Here are the pPppp that I can think of, primarily based on my own experience and what I’ve heard from others (including the pyOpenSci Slack).
- The Python packaging landscape itself is fragmented, and different projects use different tools.
- The Python packaging landscape is changing relatively rapidly.
- Different packages have different needs. Some are pure Python. Others use Cython, Fortran, and/or C/C++. Some packages require a large amount of data (e.g., atomic databases) and may have to download it somewhere from the World Wide Web™. It may be the case that the best packaging framework will not be the same for different projects.
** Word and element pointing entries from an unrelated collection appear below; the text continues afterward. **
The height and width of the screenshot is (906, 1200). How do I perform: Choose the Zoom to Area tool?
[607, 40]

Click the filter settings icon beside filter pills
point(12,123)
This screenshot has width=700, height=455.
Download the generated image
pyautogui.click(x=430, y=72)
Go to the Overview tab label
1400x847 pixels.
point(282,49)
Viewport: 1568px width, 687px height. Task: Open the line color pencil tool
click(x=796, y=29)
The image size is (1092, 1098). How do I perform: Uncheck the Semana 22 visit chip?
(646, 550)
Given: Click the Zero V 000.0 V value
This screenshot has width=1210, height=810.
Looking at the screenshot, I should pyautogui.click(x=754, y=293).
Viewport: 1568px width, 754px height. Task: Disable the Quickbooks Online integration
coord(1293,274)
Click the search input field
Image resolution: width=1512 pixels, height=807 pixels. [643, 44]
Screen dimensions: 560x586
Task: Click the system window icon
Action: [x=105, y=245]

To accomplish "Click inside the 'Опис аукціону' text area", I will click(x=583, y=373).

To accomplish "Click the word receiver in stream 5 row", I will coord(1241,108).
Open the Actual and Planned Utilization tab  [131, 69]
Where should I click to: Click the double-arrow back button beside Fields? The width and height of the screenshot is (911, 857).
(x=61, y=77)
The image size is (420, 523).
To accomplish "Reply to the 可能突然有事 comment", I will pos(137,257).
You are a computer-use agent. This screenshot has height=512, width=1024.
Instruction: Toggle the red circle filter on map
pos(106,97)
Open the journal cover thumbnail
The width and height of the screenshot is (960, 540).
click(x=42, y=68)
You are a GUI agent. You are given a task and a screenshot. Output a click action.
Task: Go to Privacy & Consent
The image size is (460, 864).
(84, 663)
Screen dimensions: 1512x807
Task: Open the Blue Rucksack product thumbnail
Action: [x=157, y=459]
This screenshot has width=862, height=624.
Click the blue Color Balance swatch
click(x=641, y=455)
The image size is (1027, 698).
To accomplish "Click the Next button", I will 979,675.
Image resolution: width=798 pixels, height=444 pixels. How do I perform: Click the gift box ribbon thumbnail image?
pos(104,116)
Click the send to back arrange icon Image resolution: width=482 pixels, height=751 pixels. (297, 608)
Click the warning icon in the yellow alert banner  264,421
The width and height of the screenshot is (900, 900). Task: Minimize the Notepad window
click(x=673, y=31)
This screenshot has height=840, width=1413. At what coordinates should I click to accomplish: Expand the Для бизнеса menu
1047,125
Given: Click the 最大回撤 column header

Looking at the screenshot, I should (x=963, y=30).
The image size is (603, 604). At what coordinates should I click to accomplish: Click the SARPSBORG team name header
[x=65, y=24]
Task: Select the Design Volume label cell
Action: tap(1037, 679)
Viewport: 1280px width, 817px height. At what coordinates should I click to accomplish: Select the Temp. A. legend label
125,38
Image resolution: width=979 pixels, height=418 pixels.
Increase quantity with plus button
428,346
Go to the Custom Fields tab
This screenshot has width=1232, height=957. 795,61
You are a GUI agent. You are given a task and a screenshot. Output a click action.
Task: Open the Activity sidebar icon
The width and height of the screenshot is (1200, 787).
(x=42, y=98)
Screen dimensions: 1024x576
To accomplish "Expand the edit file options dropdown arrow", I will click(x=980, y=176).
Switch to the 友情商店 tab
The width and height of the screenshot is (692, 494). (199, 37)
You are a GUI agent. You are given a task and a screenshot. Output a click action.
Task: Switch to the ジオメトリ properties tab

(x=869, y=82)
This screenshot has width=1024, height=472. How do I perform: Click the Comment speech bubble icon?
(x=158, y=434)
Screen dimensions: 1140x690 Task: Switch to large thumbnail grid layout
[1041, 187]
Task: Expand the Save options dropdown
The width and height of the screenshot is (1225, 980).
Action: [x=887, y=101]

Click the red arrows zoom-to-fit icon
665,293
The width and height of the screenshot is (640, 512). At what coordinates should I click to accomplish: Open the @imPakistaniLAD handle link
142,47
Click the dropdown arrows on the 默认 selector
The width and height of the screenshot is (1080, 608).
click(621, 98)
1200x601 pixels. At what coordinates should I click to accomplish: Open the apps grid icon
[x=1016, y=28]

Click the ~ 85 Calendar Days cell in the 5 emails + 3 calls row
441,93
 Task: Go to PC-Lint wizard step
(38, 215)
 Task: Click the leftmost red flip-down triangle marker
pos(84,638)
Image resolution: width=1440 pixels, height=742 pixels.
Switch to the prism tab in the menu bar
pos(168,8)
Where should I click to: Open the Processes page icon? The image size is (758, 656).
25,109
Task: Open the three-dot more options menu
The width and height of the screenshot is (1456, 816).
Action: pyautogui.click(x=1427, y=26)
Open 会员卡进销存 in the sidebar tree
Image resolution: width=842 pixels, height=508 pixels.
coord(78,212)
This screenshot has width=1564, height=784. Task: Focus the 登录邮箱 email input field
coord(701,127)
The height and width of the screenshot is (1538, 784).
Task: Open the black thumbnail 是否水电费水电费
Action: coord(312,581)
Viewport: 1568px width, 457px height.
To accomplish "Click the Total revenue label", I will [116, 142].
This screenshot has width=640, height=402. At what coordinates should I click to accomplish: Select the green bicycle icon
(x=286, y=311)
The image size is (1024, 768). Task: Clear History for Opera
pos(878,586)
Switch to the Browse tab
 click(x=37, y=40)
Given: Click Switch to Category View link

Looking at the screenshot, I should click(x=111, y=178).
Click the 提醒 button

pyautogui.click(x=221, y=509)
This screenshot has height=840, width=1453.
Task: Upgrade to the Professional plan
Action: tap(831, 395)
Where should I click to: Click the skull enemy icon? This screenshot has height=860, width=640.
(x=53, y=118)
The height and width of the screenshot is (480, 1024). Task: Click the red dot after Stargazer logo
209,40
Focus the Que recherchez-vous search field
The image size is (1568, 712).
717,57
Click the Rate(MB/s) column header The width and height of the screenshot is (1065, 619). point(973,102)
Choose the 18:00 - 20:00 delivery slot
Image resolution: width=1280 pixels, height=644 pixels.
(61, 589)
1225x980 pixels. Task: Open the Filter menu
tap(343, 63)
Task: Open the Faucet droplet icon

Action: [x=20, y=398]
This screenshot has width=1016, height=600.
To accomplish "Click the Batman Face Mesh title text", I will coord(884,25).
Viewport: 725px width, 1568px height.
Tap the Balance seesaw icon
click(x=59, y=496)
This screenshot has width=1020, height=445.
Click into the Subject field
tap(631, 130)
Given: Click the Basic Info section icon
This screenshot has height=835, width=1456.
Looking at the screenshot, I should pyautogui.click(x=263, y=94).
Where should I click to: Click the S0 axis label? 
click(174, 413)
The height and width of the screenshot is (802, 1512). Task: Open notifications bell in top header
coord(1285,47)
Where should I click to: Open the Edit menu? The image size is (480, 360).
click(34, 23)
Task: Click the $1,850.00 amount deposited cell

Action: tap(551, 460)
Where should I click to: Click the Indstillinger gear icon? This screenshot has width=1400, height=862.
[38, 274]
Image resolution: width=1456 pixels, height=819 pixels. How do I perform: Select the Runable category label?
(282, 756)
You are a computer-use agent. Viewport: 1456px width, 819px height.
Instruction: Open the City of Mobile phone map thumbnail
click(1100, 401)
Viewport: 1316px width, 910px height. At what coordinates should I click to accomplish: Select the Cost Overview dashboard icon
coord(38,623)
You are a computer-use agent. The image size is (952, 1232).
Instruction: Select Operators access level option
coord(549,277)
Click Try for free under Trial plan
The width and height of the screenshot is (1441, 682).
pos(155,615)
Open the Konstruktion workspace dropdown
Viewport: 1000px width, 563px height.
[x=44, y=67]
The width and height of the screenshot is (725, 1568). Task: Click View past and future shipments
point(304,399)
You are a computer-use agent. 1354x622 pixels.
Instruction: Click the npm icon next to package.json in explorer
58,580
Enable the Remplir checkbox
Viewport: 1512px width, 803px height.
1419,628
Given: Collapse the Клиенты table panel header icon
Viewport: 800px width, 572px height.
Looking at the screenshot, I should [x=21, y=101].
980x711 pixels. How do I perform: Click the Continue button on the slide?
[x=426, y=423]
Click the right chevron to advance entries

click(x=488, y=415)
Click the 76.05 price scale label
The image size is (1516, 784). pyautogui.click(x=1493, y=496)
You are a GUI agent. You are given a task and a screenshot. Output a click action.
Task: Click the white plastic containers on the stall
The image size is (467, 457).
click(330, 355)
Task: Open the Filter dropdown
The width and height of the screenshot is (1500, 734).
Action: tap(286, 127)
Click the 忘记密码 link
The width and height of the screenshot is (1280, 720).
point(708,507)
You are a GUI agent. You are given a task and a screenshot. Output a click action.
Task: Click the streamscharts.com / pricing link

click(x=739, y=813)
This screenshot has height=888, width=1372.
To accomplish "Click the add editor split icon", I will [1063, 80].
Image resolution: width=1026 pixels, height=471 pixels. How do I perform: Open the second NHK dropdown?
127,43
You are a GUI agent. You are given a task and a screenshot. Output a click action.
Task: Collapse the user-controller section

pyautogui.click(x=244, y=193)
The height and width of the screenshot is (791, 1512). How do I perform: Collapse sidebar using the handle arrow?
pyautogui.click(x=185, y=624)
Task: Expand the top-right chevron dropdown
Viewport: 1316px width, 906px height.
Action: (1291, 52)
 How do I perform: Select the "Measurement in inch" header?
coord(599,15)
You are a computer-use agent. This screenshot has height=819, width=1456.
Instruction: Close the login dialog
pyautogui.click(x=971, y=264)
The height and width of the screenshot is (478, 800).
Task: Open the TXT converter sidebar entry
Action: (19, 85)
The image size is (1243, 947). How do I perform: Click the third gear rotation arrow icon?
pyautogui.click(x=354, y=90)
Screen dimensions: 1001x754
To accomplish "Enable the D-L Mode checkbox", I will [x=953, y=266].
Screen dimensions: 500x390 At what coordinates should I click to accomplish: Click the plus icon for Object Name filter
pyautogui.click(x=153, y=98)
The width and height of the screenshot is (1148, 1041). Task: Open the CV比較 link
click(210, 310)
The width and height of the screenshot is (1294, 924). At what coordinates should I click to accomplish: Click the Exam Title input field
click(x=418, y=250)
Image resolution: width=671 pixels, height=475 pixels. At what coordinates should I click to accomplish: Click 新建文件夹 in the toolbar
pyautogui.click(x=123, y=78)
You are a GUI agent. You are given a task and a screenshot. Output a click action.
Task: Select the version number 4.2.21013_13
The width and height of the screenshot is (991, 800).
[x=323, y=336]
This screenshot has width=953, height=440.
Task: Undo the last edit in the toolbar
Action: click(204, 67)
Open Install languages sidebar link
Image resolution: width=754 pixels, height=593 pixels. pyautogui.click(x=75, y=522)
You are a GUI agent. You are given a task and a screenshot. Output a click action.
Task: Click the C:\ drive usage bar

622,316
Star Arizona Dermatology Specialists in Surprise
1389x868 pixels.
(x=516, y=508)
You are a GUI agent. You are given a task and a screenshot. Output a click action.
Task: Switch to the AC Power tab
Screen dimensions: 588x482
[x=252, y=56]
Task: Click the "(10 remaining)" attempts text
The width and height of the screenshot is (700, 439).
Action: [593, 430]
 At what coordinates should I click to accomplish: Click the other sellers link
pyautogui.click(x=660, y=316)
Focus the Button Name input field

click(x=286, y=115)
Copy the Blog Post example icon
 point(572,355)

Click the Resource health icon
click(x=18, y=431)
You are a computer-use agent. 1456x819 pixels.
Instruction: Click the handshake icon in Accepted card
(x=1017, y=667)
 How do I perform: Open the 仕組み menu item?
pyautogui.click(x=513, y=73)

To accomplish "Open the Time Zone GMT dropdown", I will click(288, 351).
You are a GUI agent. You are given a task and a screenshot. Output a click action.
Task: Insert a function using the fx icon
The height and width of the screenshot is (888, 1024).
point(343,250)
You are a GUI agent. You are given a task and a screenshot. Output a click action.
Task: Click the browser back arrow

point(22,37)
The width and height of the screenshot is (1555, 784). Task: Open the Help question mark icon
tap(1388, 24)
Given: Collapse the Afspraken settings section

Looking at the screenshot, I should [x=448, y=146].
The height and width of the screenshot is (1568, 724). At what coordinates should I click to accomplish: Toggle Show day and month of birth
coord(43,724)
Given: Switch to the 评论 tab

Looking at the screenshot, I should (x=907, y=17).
- Established packages have often rolled their own solutions. For example, we have some custom GitHub Actions in PlasmaPy that could have been filled by some of the tools now available in the Python packaging landscape. Often these solutions may be coupled to each other.
- Package maintainers are often stretched too thin or are too burnt out to put much time into redoing packaging to fit a community standard, even though it would save time & effort in the long run. (I’ve often wondered if it would be possible to have dedicated software engineers who would specialize in Python packaging, and could do this for a bunch of different projects.)
Again, thank you for starting this discussion. This could be really helpful to our community!
This is a great discussion.
- @willingc i love the idea of collecting a list of existing packages. i’ll try to create a document where we can start to collect these. The one challenge with these lists sometimes (similar to affiliated package lists!) how do you know when a resource becomes dated, unmaintained etc? at the same time knowing what’s out there is incredibly useful and we do want to link to other maintained resources!
- that list of challenges, @namurphy is a real one! the package guide was inspired by 1, 2 in the list. This actually happened because (this related to your #5) i was rebuilding a maintainer team on stravalib. and it was SO SO HARD to figure out how to use setuptools_scm / to figure out what build tools i should be using at all. most resources were dated as well so i ended up piecing together info from several folks in our slack combined with some partially dated blog posts!! yikes!
Related to your #5, in rebuilding stravalib’s maintainer team, i became the dedicated infrastructure person. so i redid CI, the build system, and the release / versioning system + contributing dev docs. it’s actually nice to have a maintainer team where we have a few devs and than a dedicated infrastructure person. i know many maintainer teams are not big enough for that but it has worked well for us. and regardless i hear you. i spent a lot of time on infrastructure.
i will try to pull together some initial documents for us to collect package resources and such soon. i’m also really excited about your dev slides and think that would be a wonderful set of online resources. we are publishing things on datascienceskills.org when we start doing that and plan to allow for branding if the resources are written and contributed by another organization / group etc. i have some work to do to overhaul it (it’s in quarto). but it will get done!!